武藤 それもそうで、「聖子ちゃんみたいにならなきゃ!」と少しでも近づけるようにやってきたんですけど、やっぱり自分の色も大事じゃないですか。表現者として自分の色を出していかなきゃいけないなと気づいたんです。

――生活も律しなきゃいけないというのはありましたか?

武藤 いや、好きなことは全然やっていたし、「これはやっちゃダメ」と言われることもなかったんです。ただ、当時は言われたことをやるのに必死で、頑張り過ぎて爆発したこともありました。

――爆発というと?

武藤 すべてを投げ出してしまいそうになったんです。その時にオンとオフを切り替えて、息抜きすることも大切なんだなと学びました。

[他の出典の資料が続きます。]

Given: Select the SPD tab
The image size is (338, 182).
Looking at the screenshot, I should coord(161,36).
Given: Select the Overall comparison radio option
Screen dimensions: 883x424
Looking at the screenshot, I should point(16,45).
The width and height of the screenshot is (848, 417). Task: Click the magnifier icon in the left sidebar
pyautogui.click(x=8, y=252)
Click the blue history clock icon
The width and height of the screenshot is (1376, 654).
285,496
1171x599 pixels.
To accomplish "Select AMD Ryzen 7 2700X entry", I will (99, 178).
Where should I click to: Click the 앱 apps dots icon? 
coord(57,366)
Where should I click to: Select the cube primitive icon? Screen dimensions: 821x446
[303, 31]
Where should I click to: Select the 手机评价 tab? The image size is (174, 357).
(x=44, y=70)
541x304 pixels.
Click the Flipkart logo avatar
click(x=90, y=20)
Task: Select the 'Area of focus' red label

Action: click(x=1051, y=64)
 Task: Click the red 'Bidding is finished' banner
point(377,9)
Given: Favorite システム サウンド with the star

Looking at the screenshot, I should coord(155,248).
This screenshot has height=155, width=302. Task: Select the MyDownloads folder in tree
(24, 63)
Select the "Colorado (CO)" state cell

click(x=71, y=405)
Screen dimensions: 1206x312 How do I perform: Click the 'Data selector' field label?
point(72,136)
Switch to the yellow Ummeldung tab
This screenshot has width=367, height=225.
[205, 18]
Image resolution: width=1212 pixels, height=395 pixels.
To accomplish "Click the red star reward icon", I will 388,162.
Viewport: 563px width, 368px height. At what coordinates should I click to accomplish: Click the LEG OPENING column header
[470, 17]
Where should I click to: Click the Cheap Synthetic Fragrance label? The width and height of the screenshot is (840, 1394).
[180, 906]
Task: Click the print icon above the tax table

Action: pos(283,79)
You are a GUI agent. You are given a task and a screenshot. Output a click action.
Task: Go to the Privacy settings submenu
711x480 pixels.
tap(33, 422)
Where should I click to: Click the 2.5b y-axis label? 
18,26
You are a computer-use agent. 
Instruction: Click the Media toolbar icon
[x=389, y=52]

――そんな素振りを表では見せなかったのはすごいと思います。

武藤 本当ですか? でも、当時は当時で楽しんでいたし、あの頃があったからいまの私があると思ってます。

――自分のオリジナリティを見つけるために外に出ようと。

武藤 外に出ようというより、一旦リセットして、自分に力をつけたいと思ったんです。環境に甘えちゃいけないなって。それで海外留学を選びました。

「ベーカリーでパンを焼いてました(笑)」

――日本に戻って復帰することは前提にあったんですか?

武藤 自分を見つめ直すための旅だったので、「このままやめてもいい」くらいの気持ちでいました。事務所もやめて、留学の期間も決めず、とにかくリセットしたかったんです。もし留学中に「またイチから歌いたい」と思ったらホンモノだなと思って。

――留学先にニュージーランドを選んだ理由は?

武藤 幼馴染が留学していて、いい話を聞いていたんです。信用できる人の意見が一番参考になるじゃないですか(笑)。ニュージーランドは自然にあふれていて、現地の方たちもみんな優しくて。ホームステイ先のお父さんとお母さんは、いまも「曲を聴いたよ」「MVを観たよ」という連絡をくれるんです。のびのびと生活できました。

――英語の勉強が中心だったんですか?

武藤 英語の学校に通いながら、人生で初めてのアルバイトをして。

――どんなバイトをしたんですか?

武藤 ベーカリーでパンを焼いてました(笑)。学校で1年勉強したうえで、言語は実際に使わないと身につかないと思ってアルバイトを始めたんです。そこで貯めたお金でニュージーランド内やオーストラリアをひとりで旅行しました。

――精神的に自立したかった。

武藤 そうですね。いままで与えられることばかりだったので、留学を通して行動力が身についたかなと思います。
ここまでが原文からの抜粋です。